Under the public trust doctrine, a land owner cannot alienate land that has been impliedly dedicated to parkland without obtaining the approval of the legislature (see Matter of Glick v. Harvey, 25 N.Y.3d 1175, 1180, 15 N.Y.S.3d 733, 36 N.E.3d 640;  Friends of Van Cortlandt Park v. City of New York, 95 N.Y.2d 623, 630, 727 N.Y.S.2d 2, 750 N.E.2d 1050).  A party seeking to establish such an implied dedication to parkland and thereby successfully challenging the alienation of the land must show that (1) “[t]he acts and declarations of the land owner indicating the intent to dedicate his land to the public use [are] unmistakable in their purpose and decisive in their character to have the effect of a dedication and (2) that the public has accepted the land as dedicated to a public use” (Matter of Glick v. Harvey, 25 N.Y.3d at 1180, 15 N.Y.S.3d 733, 36 N.E.3d 640 [internal quotation marks omitted];  Niagara Falls Suspension Bridge Co. v. Bachman, 66 N.Y. 261, 269).  “It remains an open question whether the second prong ․ applies to a municipal land owner” (Matter of Glick v. Harvey, 25 N.Y.3d at 1180, 15 N.Y.S.3d 733, 36 N.E.3d 640).  Regardless, “[w]hether a parcel has become a park by implication is a question of fact which must be determined by such evidence as the owner's acts and declarations, and the circumstances surrounding the use of the land” (Matter of Levine v. Village of Is. Park Bd. of Zoning Appeals, 95 A.D.3d 1125, 1127, 944 N.Y.S.2d 270;  see Matter of Angiolillo v. Town of Greenburgh, 290 A.D.2d 1, 10–11, 735 N.Y.S.2d 66).  “[I]f a landowner's acts are ‘equivocal, or do not clearly and plainly indicate the intention to permanently abandon the property to the use of the public, they are insufficient to establish a case of dedication’ ” (Matter of Glick v. Harvey, 25 N.Y.3d at 1180, 15 N.Y.S.3d 733, 36 N.E.3d 640, quoting Holdane v. Trustees of Vil. of Cold Spring, 21 N.Y. 474, 478).  “The burden of proof rests on the party asserting that the land has been dedicated for public use” (Matter of Levine v. Village of Is. Park Bd. of Zoning Appeals, 95 A.D.3d at 1127, 944 N.Y.S.2d 270;  see Matter of Angiolillo v. Town of Greenburgh, 290 A.D.2d at 11, 735 N.Y.S.2d 66).
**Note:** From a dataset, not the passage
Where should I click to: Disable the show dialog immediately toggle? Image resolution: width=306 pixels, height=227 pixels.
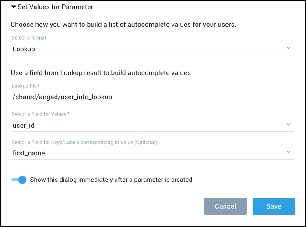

Here, the defendants submitted evidence showing that the City's actions and declarations did not unequivocally manifest an intent to dedicate Lot 142 as parkland.  Their exhibits showed that the City permitted the community garden to exist on a temporary basis as the City moved forward with its plans to develop the parcel.  Their exhibits also demonstrated that any management of Lot 142 by the City's Department of Parks and Recreation was understood to be temporary and provisional (see Matter of Glick v. Harvey, 25 N.Y.3d at 1180–1181, 15 N.Y.S.3d 733, 36 N.E.3d 640).  In response, the plaintiffs failed to raise a triable issue of fact (see id.;  Powell v. City of New York, 85 A.D.3d 429, 430–431, 924 N.Y.S.2d 370;  Matter of Lazore v. Board of Trustees of Vil. of Massena, 191 A.D.2d 764, 765–766, 594 N.Y.S.2d 400).  Accordingly, we agree with the Supreme Court's determination granting the defendants' motions for summary judgment and denying the plaintiffs' cross motion for summary judgment.

The plaintiffs' remaining contention, that the City improperly withheld discoverable material, is without merit (see Meath v. Mishrick, 68 N.Y.2d 992, 994–995, 510 N.Y.S.2d 560, 503 N.E.2d 115;  Matuszak v. B.R.K. Brands, Inc., 23 A.D.3d 628, 628, 804 N.Y.S.2d 814).

DILLON, J.P., LASALLE, BARROS and CHRISTOPHER, JJ., concur.